Zeytin ve zeytinyağı denince...

ZEYTİN ve zeytinyağı denince benim için akan sular durur.

Celâl Başlangıç’ın yazıp, Tolga Sezgin’in fotoğrafladığı Hayat Ağacıyla Yaşayanlar (*) benim için hemen okumam gereken kitaplar listesinin başına geçti.
Alt başlık da şöyle:
“Trilye’den Derik’e Adatepe’den Yusufeli’ne.”
Bir ürünle uğraşan firmaların, şirketlerin o konuda bilgi veren kitaplar yayınlamasını destekliyorum.
Kitap; 6. Ayvalık Zeytin Hasat Şenliği’nde tanıtılmış. Geçen yıl 5. Şenlik’te de Nedim Atillâ’nın yazdığı, İsa Çelik’in fotoğrafladığı “Ağaçtan İnsana Zeytinyağı Anıtları” armağan edilmişti.
Başlangıç ve Sezgin, dört uçak yolculuğu yapmışlar, 7500 kilometre yol katetmişler.
“Haydi yola çıkıyoruz” yazısı kitabın neler içerdiğini, lezzetli bir üslupla yazıldığını gösteriyor:
“Türkiye’nin dört bir yanında gireceğimiz bahçelerde dokunacağımız zeytin ağaçlarının kökenini İslâmiyet Âdem’in yeryüzüne indiği günlere dek götürür. Kısas-ı Enbiya’da anlatıldığı gibi:
Âdem kendi teninde ağrı duydu, çok incindi ve ağrıdan Tanrı’ya yakındı. Bunun üzerine Cebrail zeytin ağacı indirdi ve buyurdu: Bunun yemişini ye ve sık ki bunun içinde bütün ağrılara şifa vardır.”
¡ ¡ ¡
ZEYTİNLE, zeytinyağı ile uğraşanlar, zeytin ağacıyla dostluk yapanların öyküleri bireysel değildir. İçinde tarih vardır, mitoloji sızar bir yerlerden.
Sözgelimi, Osmanlı döneminde ABD’ye ihracat yapan köyü gezebilirsiniz, Doktor Şerafeddin Mağmumi’nin 1895 yılında Mudanya’da geçirdiği geceleri okuyabilirsiniz.
Zeytincilik yapanların çoğu, aileden devralmışlardır bu işi, Şekerhanım gibi.
Sadece ticarethaneleri okumayacaksınız burada, kendi evleri için yağ sıkan yağhanelerin yerini de öğreneceksiniz.
Asırlık zeytin ağaçlarının ortasına Nâzım’ın Çınarı’nı nasıl diktiklerini Fevzi Kavuk anlatıyor.
Düğünler, dernekler neye göre yapılır?
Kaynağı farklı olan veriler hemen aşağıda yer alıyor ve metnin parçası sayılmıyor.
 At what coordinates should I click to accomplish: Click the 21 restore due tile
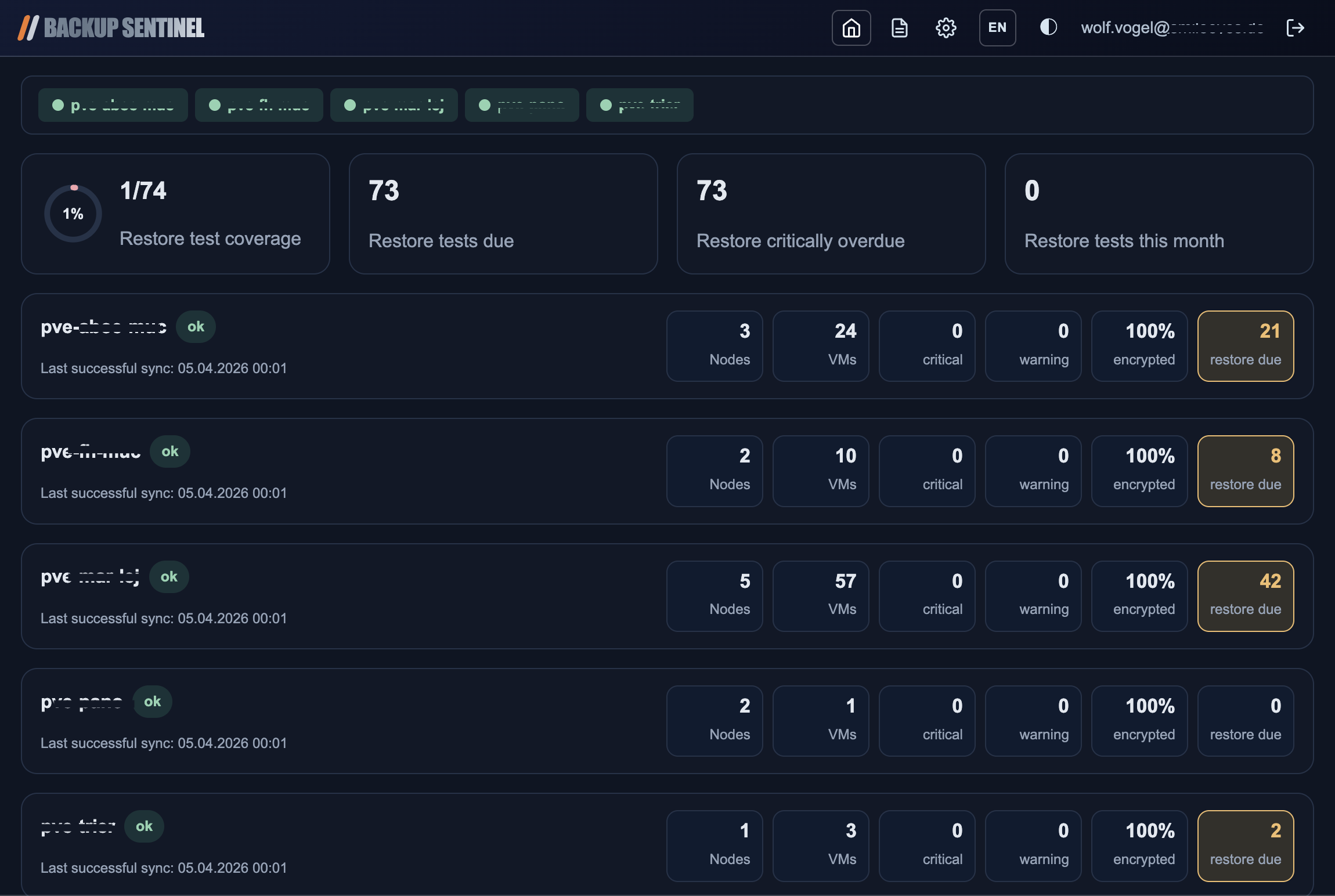click(x=1245, y=346)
Zeytine göre. Bütün tüccarlar her şeyi verirler, söyledikleri tek kelimedir:
“Zeytine verirsin.”
Küçükkuyu’da bir zeytinyağcının kapısındaki tarih kaç, biliyor musunuz?
1852.
Zeytin deyince elbet, zeytinin kitabını yazan Zerrin Boynudelik - Mahmut Boynudelik unutulmamalı.
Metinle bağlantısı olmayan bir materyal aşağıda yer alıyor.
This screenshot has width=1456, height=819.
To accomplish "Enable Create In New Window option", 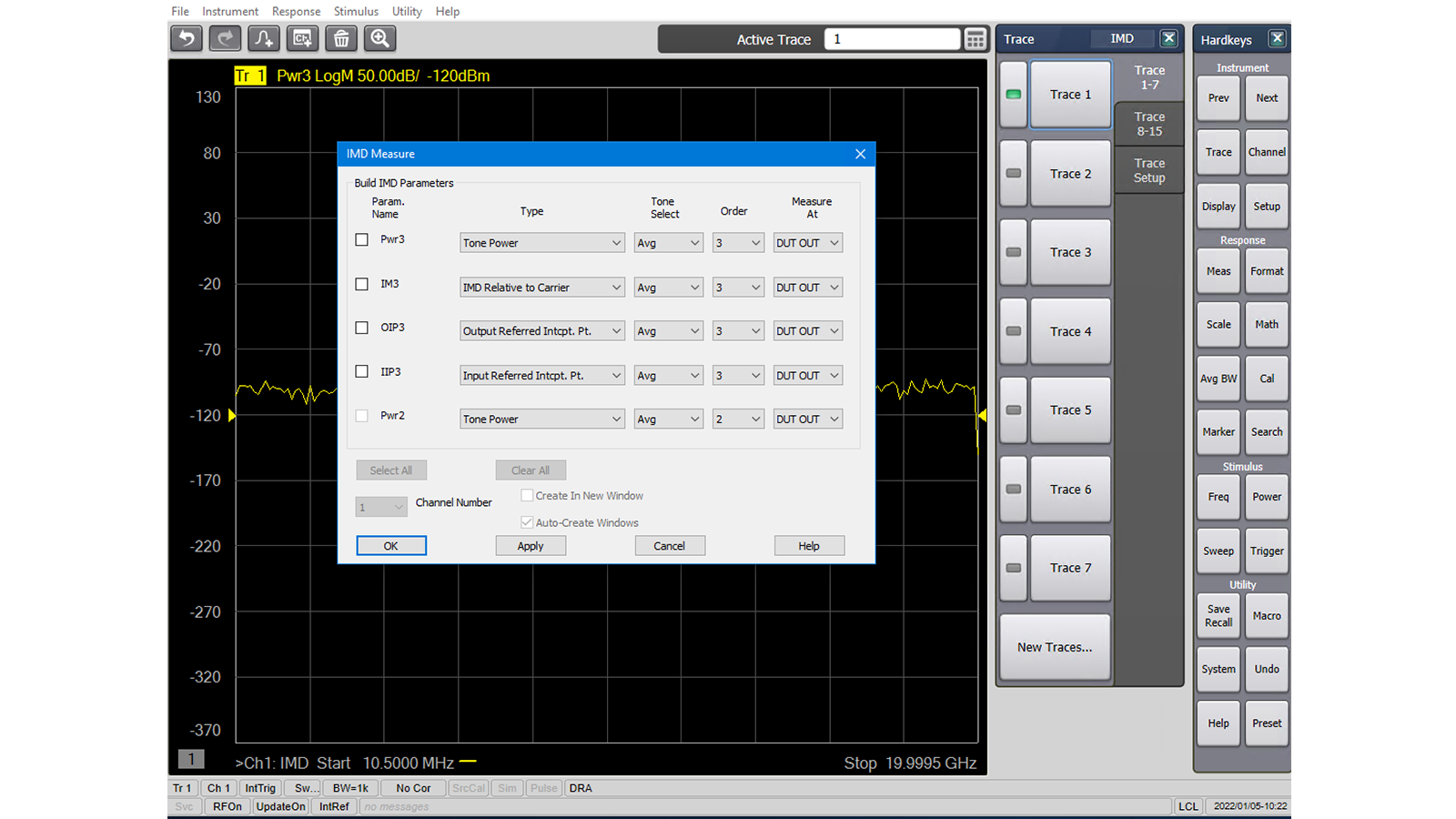I will [x=527, y=495].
Kitaplarının adı; Zeytin Kitabı / Zeytinden Zeytinyağına.
Yeni kitaplarını da yakında okuyacağız:
Sanat Tarihinde Zeytin İmgesi.
“Ayvalıklı zeytinyağlıyı sıcak yer, ılık bile değil!”
Mehmet Kurt’un bu sözüyle ailemi anımsadım.
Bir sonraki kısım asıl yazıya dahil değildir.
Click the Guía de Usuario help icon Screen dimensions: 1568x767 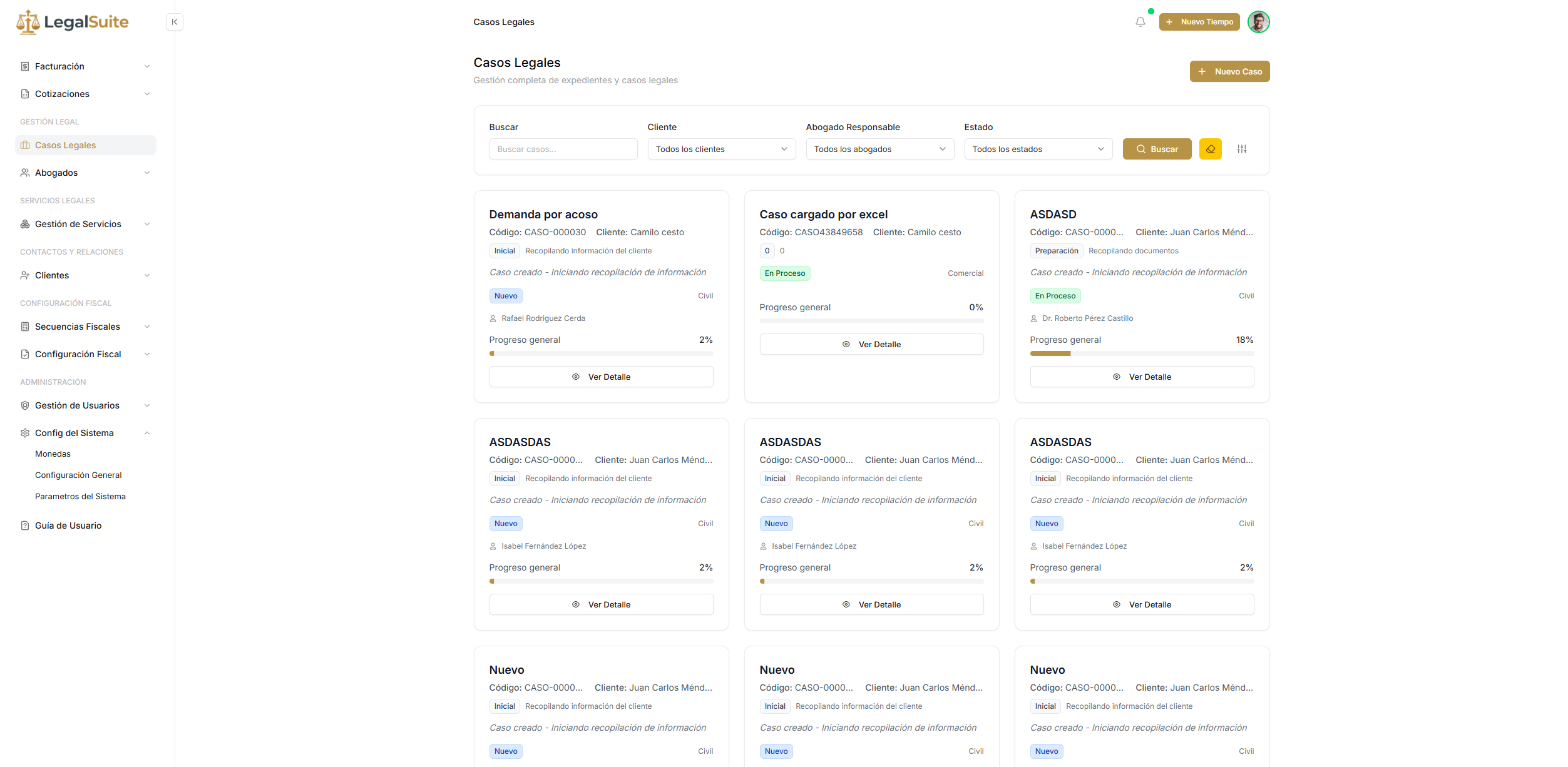(x=25, y=526)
Başta anneannem, annem, teyzelerim olmak üzere. Buzdolabına konulan zeytinyağlıyı yemezlerdi.
“Ayvalık kültürünün hafızası bir gazeteci, Ahmet Yorulmaz” bölümünü okurken, Ayvalık’taki sohbetimizi anımsadım.
Zeytinin, bu kutsal ağacın ardındaki kişileri tanıdım.
Kitabın bu özelliği beni çekti.
¡ ¡ ¡
HARİTANIZ zeytin ağaçları ile bezeli yerler olsun. Tadarak gezin.

(*) Trilye’den Derik’e Adatepe’den Yusufeli’ne - Hayat Ağacıyla Yaşayanlar, Celâl Başlangıç, Fotoğraflar: Tolga Sezgin, Komili - Ana Gıda.